EXERCISE GOAL: Pull out every line in the records below that contains the string "size", treating uppercase and lowercase as different.

━━━ ENTRIES PROVIDED ━━━

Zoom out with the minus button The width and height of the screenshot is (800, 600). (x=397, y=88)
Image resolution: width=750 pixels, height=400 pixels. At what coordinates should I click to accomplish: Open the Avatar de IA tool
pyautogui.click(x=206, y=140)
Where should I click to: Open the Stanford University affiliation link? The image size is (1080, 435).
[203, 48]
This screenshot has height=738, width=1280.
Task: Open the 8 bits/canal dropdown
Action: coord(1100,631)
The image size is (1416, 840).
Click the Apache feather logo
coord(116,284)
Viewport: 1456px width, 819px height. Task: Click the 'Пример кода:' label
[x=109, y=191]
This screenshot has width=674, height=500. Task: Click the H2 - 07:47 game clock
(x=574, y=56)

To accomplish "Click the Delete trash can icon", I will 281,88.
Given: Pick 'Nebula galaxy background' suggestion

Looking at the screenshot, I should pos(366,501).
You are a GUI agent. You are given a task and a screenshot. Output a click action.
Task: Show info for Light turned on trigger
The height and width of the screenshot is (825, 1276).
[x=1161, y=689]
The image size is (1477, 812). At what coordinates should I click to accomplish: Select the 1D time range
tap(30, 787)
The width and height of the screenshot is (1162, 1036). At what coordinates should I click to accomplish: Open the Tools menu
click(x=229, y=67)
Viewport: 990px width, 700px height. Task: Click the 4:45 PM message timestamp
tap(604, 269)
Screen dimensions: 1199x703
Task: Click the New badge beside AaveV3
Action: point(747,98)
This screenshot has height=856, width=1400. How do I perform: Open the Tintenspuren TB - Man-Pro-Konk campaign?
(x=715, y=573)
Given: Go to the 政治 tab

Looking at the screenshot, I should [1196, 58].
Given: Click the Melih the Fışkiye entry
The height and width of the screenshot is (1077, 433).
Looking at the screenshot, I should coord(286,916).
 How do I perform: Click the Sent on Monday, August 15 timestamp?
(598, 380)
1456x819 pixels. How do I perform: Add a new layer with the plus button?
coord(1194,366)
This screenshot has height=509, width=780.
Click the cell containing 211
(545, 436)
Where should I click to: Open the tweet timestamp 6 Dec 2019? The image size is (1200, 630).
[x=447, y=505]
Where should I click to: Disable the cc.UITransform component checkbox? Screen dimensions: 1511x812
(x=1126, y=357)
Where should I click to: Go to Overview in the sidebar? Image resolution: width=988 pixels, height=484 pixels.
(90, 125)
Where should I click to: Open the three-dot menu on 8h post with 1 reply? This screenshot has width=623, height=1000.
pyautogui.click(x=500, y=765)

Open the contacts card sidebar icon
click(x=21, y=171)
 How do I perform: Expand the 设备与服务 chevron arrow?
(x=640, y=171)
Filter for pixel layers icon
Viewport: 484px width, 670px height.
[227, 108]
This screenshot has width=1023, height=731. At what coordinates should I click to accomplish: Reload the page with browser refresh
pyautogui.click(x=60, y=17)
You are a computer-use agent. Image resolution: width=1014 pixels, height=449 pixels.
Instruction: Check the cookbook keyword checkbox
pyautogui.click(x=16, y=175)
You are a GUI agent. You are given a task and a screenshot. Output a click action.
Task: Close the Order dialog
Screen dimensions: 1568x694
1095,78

━━━

EXERCISE RESPONSE:
Where should I click to: Open the Stanford University affiliation link? The image size is (1080, 435).
The image size is (1416, 840).
The image size is (1477, 812). At what coordinates should I click to accomplish: Select the 1D time range
Where should I click to: Open the tweet timestamp 6 Dec 2019? The image size is (1200, 630).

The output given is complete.